YES. Thank you. “Father, the sermon today was…awesome.”

“Thank you, Riley. You know, I just can’t abide people ignoring bullies, you know?”

“I agree.”

“Because then the bullies think that their tactics are working. They think that people are intimidated.”

“Right.”

“And we’re not intimidated, are we?”

“Nope.”

“We’re proud and unbowed.”

“Proud and unbowed.”

“We’re going to school tomorrow.”

Damn. “Oh, all right.”

As part of ignoring the internet, I also paid no attention to text beeps all day Sunday. Finally after dinner I looked at my phone. What, nothing from Kamran? Did he hate me now? No, don’t think that way, Tyler. Probably it’s fine.

Most of the texts were my friends checking in again. Most of my replies were of the “all good” variety. What was I supposed to say? Maybe more important, how was I supposed to feel?

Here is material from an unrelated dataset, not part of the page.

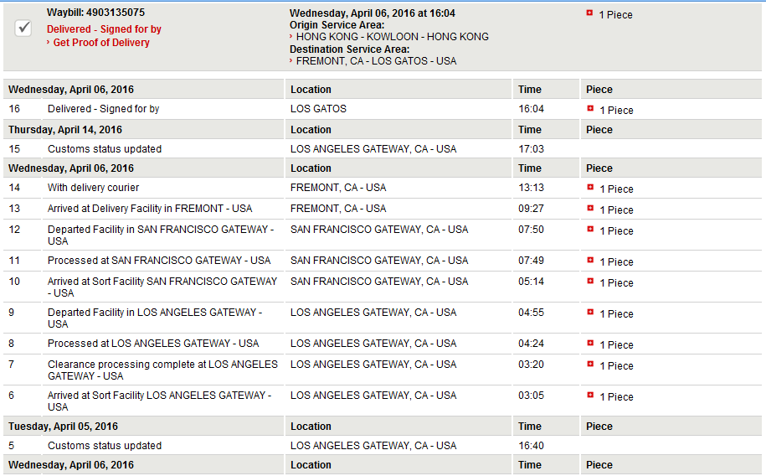Select the Thursday, April 14, 2016 date header

click(65, 130)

This will sound stupid, but I felt bad that I didn’t feel worse. I just lost my only sister, but I…wasn’t breaking down the way that Mom did at Casey’s funeral. Was I that oblivious? Or just numb? Mostly I felt, like, resentful that I had to continue to deal with all the drama. Then I felt a tiny twinge of guilt that I was so self-centered. You know what though? Sometimes narcissism is a survival mechanism. See, they even rhyme. Like proud and unbowed. Like Riley and Miley.

Susie texted: “Riley this all sounds awful. can we talk b4 study group?’

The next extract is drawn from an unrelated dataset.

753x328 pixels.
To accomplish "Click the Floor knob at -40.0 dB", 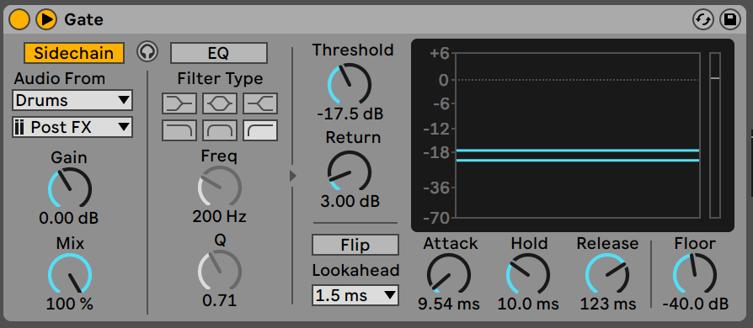I will (x=695, y=275).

I texted her, “thanks, its not that bad. have been excused from finals”

She texted back right away, “great! thats 1 less person that i have 2 learn curriculum 4. J srsly its a busy week studying 4 finals but lmk if u need anything”

Anton sent one text. It said: “they know nothing”. I noticed he didn’t name the police in his texts about them. He was already eyeing that future subpoena.

I texted back, “dont we need casey’s emails and texts and calls?”

He texted back, “nah. let em chase those. it’s all in the yearbook. go back to studying it”. I really didn’t feel like studying any book.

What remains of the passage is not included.